### Written problem
Echo the data line for line, beginning at the line containing "This screenshot has width=611, height=320." and stopping after the line containing "tap(113, 54)". Leave the pictures out of your answer.

### Dataset extract
━━━━━━━━━━━━━━━━━━━━━━━━━━━━━━

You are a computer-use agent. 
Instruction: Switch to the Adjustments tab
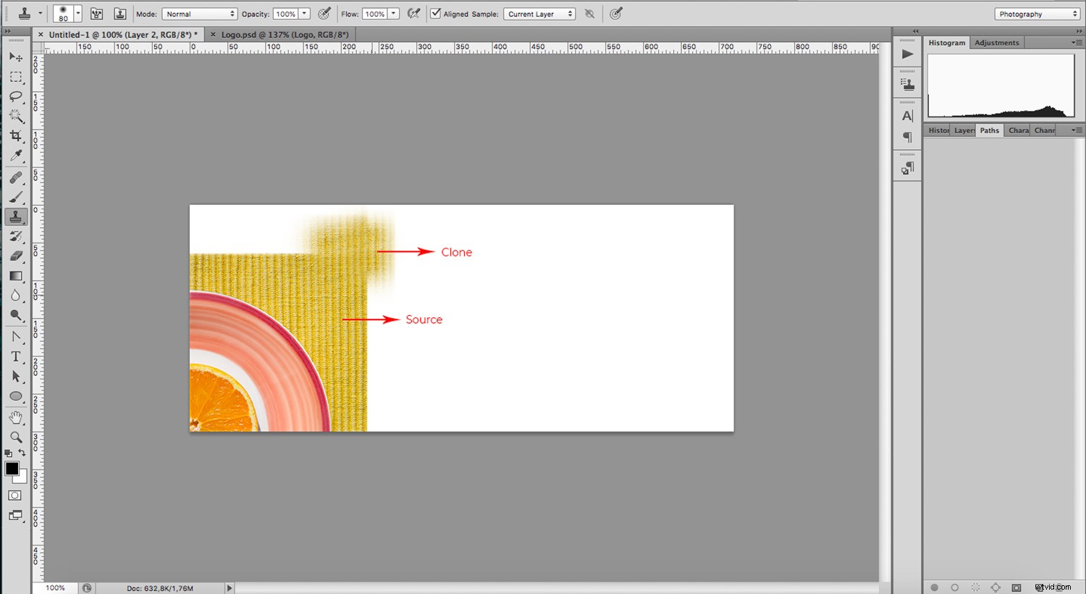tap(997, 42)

━━━━━━━━━━━━━━━━━━━━━━━━━━━━━━

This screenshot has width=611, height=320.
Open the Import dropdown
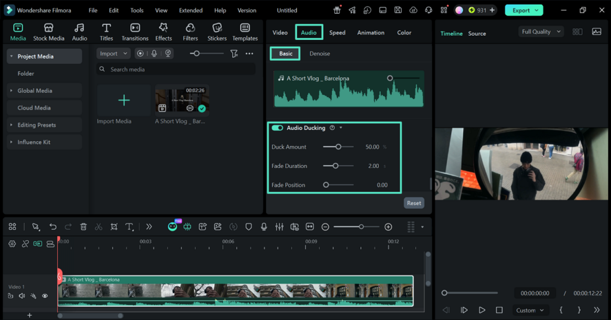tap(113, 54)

━━━━━━━━━━━━━━━━━━━━━━━━━━━━━━

### Solution to this problem
This screenshot has width=611, height=320.
Open the Import dropdown
tap(113, 54)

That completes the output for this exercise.